Save your OpMode and give it a try! How do the values change depending on what color object the sensor is looking at?
This feature requires the Color Sensor's LED to be switched on!
While working on your code, you may have noticed something called "alpha". The alpha value of a surface tells how transparent or opaque it may be.
Using a similar method as before, we can add a telemetry call for the alpha value to see on our Driver Hub.
To "number" we will add the appropriate block from the "Color" menu:
We've asked our robot to gather a lot of data with the color sensor. Now let's have it use that information to output an actual color name rather than just a value!
Recall when we learned about using if/else statements while working with the touch sensor.

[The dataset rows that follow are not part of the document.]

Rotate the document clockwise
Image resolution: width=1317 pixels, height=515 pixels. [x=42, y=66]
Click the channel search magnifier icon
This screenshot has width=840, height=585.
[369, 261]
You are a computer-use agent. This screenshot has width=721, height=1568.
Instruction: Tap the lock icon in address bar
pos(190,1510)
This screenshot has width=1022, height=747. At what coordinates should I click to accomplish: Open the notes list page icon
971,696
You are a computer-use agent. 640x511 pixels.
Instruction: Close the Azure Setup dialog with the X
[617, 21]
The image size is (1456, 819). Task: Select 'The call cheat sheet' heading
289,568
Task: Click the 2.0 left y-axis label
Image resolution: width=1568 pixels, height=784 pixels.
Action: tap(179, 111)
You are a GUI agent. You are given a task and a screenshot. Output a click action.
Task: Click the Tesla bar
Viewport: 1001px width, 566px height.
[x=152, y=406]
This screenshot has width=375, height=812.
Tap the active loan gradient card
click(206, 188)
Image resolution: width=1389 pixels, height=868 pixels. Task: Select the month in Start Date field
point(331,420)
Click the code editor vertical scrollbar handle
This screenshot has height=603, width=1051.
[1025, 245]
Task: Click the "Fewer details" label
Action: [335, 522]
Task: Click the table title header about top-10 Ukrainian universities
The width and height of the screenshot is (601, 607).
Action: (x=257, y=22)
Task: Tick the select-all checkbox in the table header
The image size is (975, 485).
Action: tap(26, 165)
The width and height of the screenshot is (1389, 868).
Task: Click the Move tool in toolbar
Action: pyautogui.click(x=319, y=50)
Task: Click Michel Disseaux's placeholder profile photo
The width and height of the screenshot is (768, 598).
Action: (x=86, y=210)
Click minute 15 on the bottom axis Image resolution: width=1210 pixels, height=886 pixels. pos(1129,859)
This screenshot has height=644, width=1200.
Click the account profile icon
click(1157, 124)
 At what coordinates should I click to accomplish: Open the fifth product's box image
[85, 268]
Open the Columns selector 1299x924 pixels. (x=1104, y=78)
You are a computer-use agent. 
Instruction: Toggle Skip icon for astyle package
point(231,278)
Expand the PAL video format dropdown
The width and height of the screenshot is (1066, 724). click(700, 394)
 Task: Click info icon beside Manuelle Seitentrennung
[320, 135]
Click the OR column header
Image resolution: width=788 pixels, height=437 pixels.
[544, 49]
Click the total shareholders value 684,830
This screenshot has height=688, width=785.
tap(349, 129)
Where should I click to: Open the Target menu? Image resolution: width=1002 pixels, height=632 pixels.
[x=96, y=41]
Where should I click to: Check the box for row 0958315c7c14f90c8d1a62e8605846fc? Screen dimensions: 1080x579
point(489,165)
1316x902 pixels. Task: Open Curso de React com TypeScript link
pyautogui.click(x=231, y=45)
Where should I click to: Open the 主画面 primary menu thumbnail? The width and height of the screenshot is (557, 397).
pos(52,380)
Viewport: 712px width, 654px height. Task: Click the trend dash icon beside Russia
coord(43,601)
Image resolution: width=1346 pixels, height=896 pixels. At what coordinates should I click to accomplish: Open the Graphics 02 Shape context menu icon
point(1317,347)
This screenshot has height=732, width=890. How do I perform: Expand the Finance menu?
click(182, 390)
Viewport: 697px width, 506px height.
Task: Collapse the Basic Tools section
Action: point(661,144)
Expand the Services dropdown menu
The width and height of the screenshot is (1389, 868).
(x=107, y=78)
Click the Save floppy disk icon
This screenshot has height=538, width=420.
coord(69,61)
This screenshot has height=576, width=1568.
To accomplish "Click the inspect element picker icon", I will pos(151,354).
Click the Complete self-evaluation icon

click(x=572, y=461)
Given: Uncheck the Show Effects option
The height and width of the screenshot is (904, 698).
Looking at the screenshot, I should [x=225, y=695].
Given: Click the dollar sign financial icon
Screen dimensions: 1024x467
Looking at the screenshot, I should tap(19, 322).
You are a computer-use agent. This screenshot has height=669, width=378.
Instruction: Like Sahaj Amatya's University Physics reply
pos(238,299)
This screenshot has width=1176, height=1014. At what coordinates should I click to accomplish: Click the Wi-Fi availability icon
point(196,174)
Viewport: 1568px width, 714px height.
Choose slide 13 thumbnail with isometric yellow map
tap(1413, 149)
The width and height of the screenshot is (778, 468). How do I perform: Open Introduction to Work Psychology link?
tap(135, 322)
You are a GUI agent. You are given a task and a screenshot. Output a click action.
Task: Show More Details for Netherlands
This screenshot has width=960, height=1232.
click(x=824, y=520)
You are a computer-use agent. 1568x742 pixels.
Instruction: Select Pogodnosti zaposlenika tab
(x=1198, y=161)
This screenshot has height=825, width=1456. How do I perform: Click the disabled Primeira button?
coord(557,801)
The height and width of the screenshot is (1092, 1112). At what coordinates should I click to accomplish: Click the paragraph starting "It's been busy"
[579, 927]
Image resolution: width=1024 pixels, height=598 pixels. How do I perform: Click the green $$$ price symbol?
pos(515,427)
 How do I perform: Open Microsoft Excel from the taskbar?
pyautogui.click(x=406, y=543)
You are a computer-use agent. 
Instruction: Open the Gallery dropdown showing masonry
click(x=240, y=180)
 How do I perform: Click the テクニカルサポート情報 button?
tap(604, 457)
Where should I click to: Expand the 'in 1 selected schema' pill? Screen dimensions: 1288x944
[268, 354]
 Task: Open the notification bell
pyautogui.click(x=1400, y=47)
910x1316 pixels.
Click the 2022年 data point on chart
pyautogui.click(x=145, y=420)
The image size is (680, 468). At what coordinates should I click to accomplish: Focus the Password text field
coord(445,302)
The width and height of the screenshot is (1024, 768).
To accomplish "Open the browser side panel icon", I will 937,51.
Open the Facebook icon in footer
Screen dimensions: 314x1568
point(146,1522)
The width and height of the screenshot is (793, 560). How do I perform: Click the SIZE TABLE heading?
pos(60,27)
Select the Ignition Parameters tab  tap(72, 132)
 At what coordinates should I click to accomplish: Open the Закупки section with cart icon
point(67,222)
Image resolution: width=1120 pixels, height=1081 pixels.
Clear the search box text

Let's first set up the skeleton of our if/else statement for determining different colors:
Last we can add our telemetry for our robot to read out information to the Driver Hub based on what it detects:
Each check will be for a certain color that is within the specified range. "Key" can be changed to "Color" on the telemetry blocks. We can add the colors in first:
Next we will add our values for the hue ranges. For example, a color that's hue is between 90-149 should appear as green.
The exact hue values may need to be adjusted slightly, but those used above are based on the default conversion of HSV to RGB when using hue to identify color.
You'll notice that "red" is detected for values under 30 and above 350. This is intentional as red is the beginning and end of the RGB spectrum!
Let's snap our If/Else statement into our loop below the "Alpha" telemetry call.
Save your OpMode and give it a try! You can adjust the values as you need to better reflect the colors available or changes due to lighting in the room.
Once we've added our block we'll click the gear to add the needed "else if" pieces to have enough for all our colors. To each we will add a block from the Logic menu. Next we can add our variable and a block to each side of this logic statement. We want for each if/else our robot to check if the read hue is LESS THAN a set number!